As one of these Old Men" I agree with you - I have also done a lot of physical cutaways - all aviation related - and usually done with bandsaws, grinders, files and sandpaper - then dressed up with paint and polish. I cut my teeth on macro photography doing this as you well know that very small details mattered. In the end most of what was done ended up in the trash afterwards - or sometimes sent to the technical schools. Old school way of doing things but it was very effective until computer generated illustrations became available. At least with the photography illustration process it started with something that was real.

It's a bit too late I think for some of the old processes to be documented simply because the old guys are gone - but we still have the chance to preserve the stuff we know about because we are still here!!

It's a tough row to hoe because so many of those processed did not yield the "Instant Gratification" of today - people just won't spend the time to read about a process let alone actually invest a bit of time to try one. I routinely hear that someone doesn't want to do something because it takes a bit of time effort and above all some thinking to make it all work.

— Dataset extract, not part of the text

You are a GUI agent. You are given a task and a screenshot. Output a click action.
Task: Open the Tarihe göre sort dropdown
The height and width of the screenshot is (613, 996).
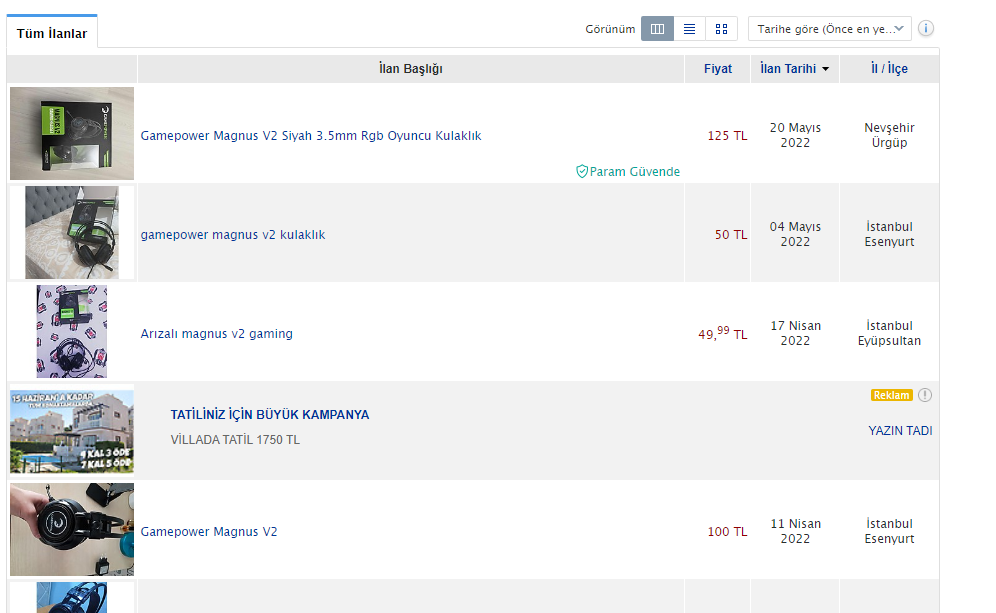pos(829,29)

And then there are guys like me and you who have done it - usually didn't get paid near what it was really worth - so have a tendency to think it has no value anymore. I think the greatest loss in the so called computer age is going to be the dumbing down of the general society and the resultant loss of constructive and creative thinking. More fun to write a virus for the computer than it is to create a new program or process.

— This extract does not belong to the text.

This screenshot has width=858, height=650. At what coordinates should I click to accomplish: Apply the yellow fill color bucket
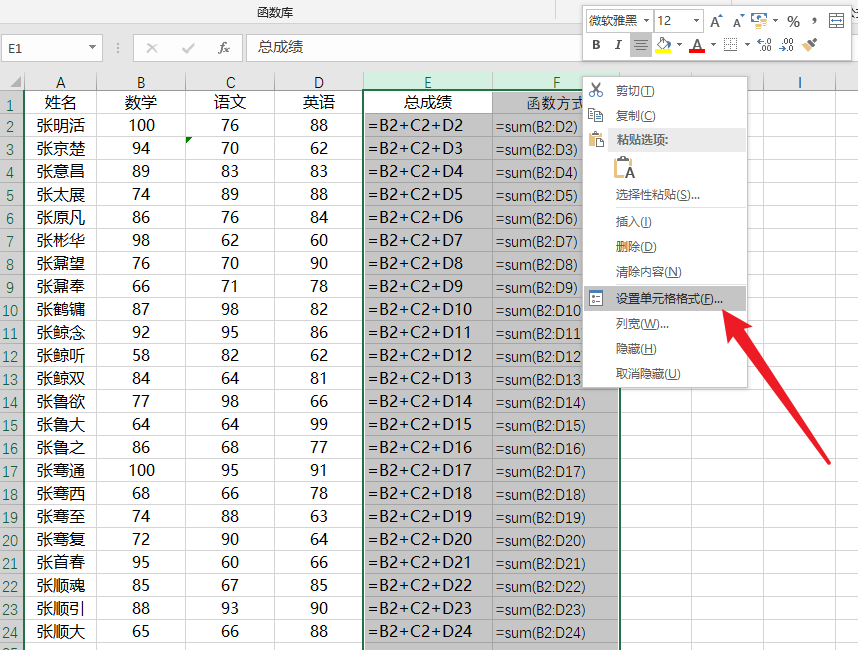pos(663,45)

A great amount of technical information is being saved and made accessible via the internet - visit the Popular Science and Mechanics sites as well as some specialty sites as well. I guess all we can do is contribute as much as we can to threads like these and hope they somehow get preserved.

Regards,

Photochucker

cjbroadbent
27-May-2013, 07:21
Once apon a time, the right way to knock out a large piece of machinery on the factory floor was thus:
Load a sheet of lith (high contrast) film, stand behind the subject, and paint out the factory.
Using the same aperture, load a sheet of panchro film and gently paint the subject.
Sandwich the two negatives in the contact printer or the enlarger.
You can try this at home with just about anything tall using just a led movie light shrouded in a black cardboard box. It looks better than a photoshop mask.
Using the same principle, here's a Hosemaster job (http://broadbent.it/TearSheets/target193.html) done on 5x7 Ektachrome before the PS era.

But remember, light-painters, the Almighty gave us only one source of light and it travels in only one direction. Computer graphics people keep this in mind all the time but a lot of photographers forget it. The OP's engine photographer certainly forgot it. The right hand edge of the shot also reveals that he was using a paper background.

Jim Noel
27-May-2013, 08:05
I have a friend who spent his first 20 years as a commercial photographer photographing automobiles and parts of automobiles. He says this would have been done almost completely with lighting (hot lights)followed by minimal retouching of the negative, including dropping out of the background with rubylith. When I watch him light an object he makes it look easy to totally change the appearance of an object if that his desired.